== PROBLEM TO WORK ON ==
Give an unaltered copy of the listing below, minus its pictures.

== DATASET RECORDS ==
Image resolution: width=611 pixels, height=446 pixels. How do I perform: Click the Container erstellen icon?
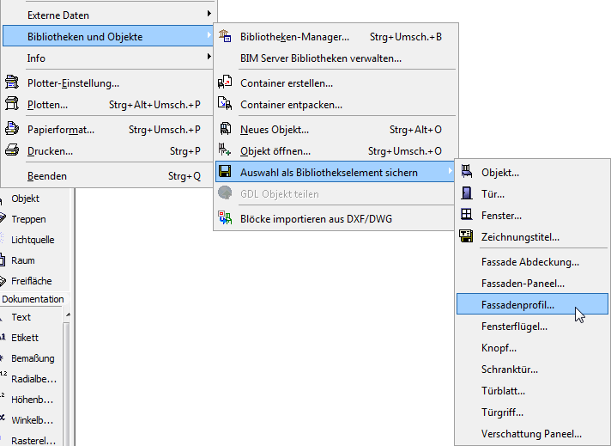[226, 83]
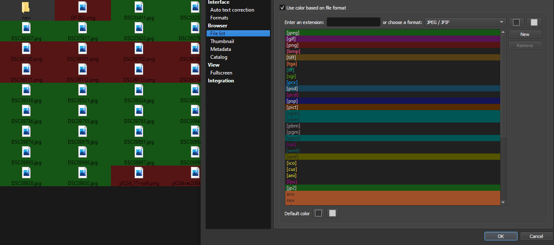The width and height of the screenshot is (554, 245).
Task: Open the 'choose a format' JPEG / JFIF dropdown
Action: [465, 22]
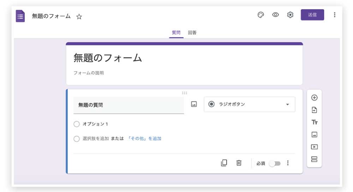Click the 「その他」を追加 link
This screenshot has height=192, width=353.
(x=144, y=139)
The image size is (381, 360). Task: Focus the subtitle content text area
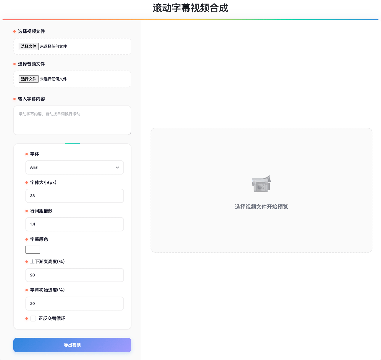click(x=72, y=120)
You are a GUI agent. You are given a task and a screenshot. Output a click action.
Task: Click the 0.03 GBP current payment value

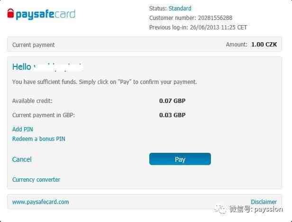click(172, 115)
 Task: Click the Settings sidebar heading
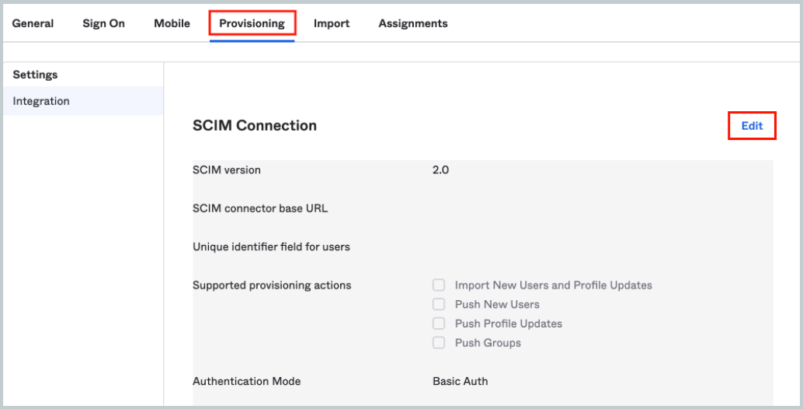click(35, 75)
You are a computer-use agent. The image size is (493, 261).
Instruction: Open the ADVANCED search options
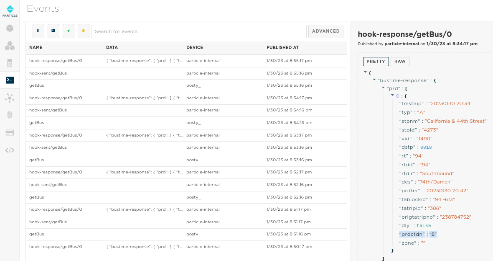click(x=325, y=31)
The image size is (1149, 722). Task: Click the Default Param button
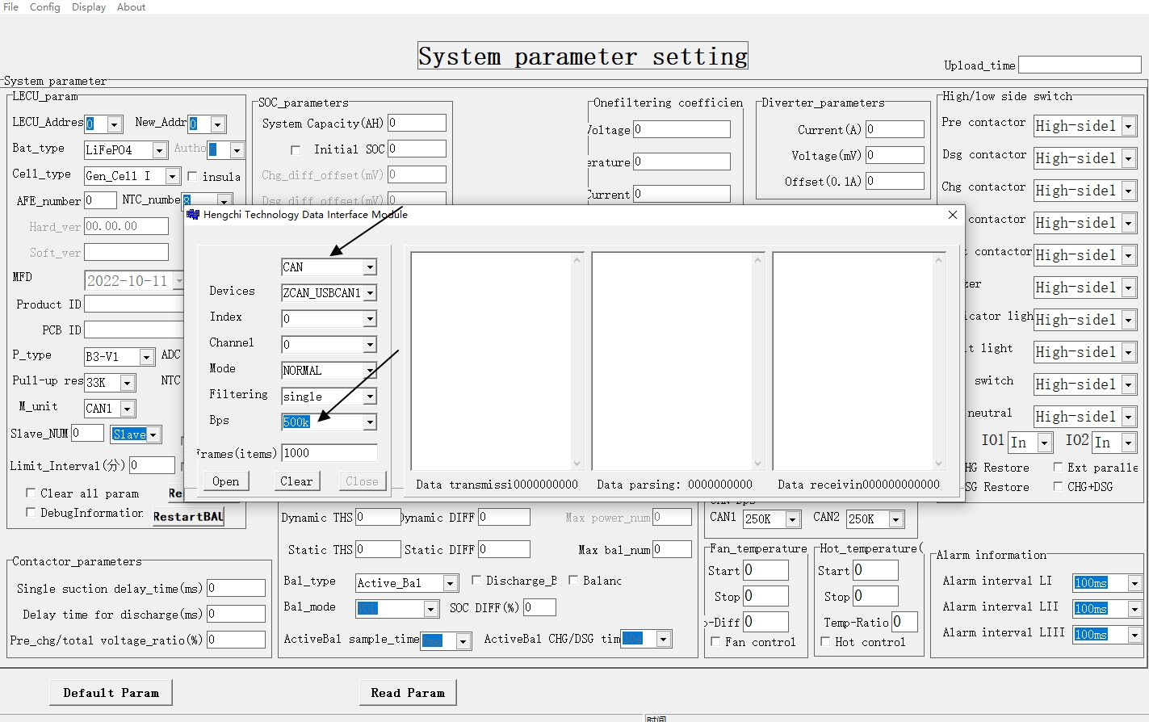click(x=111, y=693)
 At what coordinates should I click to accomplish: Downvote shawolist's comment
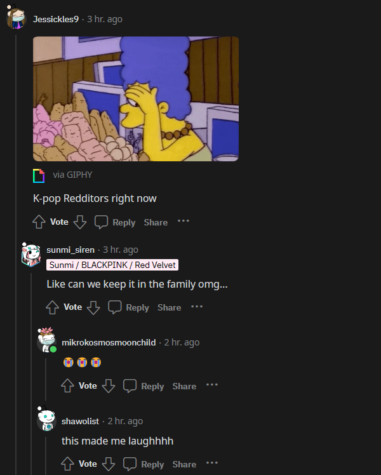click(x=109, y=464)

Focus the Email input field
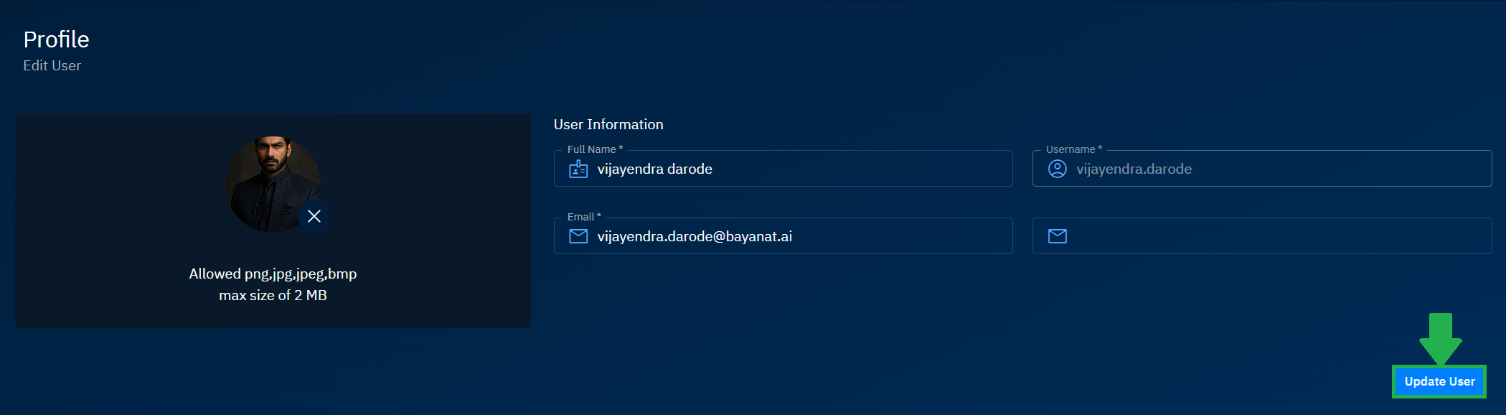tap(796, 236)
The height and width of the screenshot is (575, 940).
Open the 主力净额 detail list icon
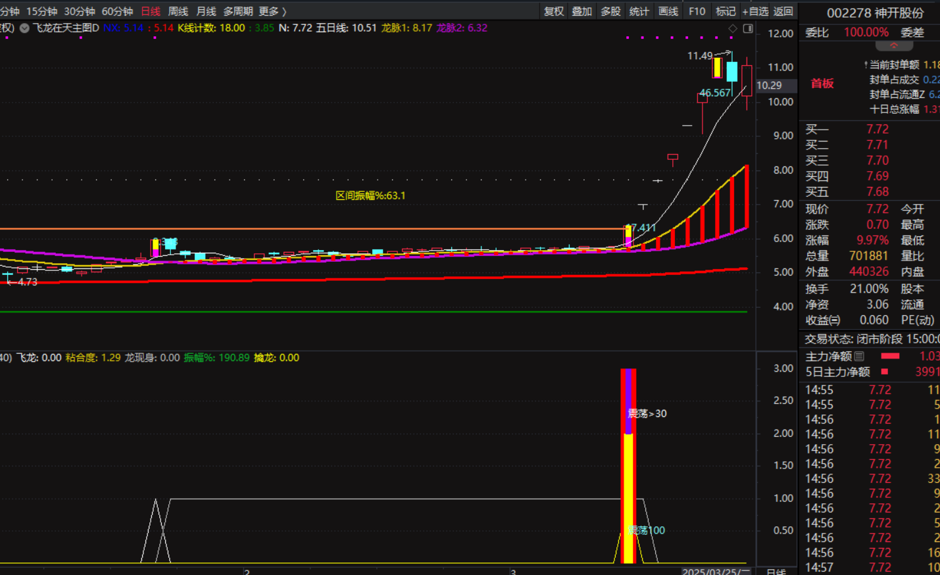(859, 357)
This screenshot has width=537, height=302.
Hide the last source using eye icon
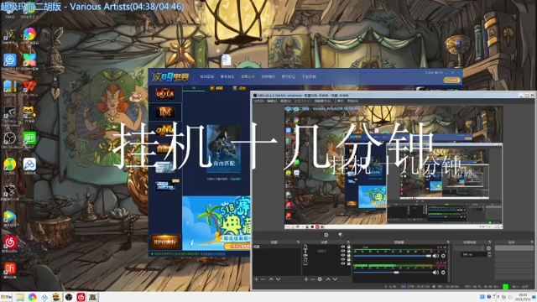click(x=343, y=263)
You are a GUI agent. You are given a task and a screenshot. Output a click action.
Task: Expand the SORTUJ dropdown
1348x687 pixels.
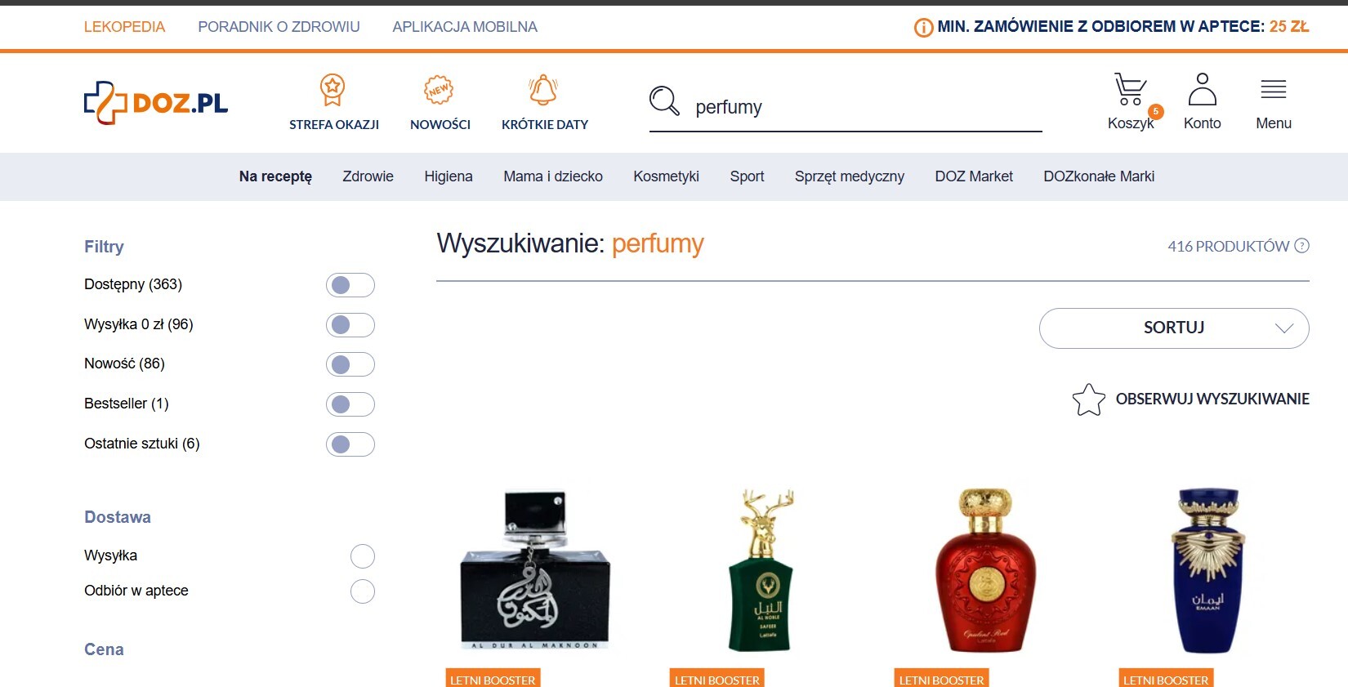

== WRITTEN RESPONSE ==
Image resolution: width=611 pixels, height=446 pixels. How do I perform: Click the Container erstellen icon?
[226, 83]
The width and height of the screenshot is (554, 245).
Task: Open the 'choose a format' JPEG / JFIF dropdown
Action: [465, 22]
Click the 「その他」を追加 link
This screenshot has height=192, width=353.
(x=144, y=139)
The image size is (381, 360). Task: Focus the subtitle content text area
click(x=72, y=120)
You are a GUI agent. You are given a task and a screenshot. Output a click action.
Task: Click the 0.03 GBP current payment value

click(172, 115)
 Task: Click the Settings sidebar heading
click(35, 75)
You are a computer-use agent. The image size is (493, 261).
Instruction: Open the ADVANCED search options
click(x=325, y=31)
The image size is (1149, 722). Task: Click the Default Param button
click(x=111, y=693)
 At what coordinates should I click to accomplish: Downvote shawolist's comment
click(x=109, y=464)

Focus the Email input field
tap(796, 236)
The height and width of the screenshot is (575, 940).
Open the 主力净额 detail list icon
(859, 357)
This screenshot has width=537, height=302.
Hide the last source using eye icon
click(x=343, y=263)
You are a GUI agent. You are given a task and a screenshot. Output a click action.
Task: Expand the SORTUJ dropdown
1348x687 pixels.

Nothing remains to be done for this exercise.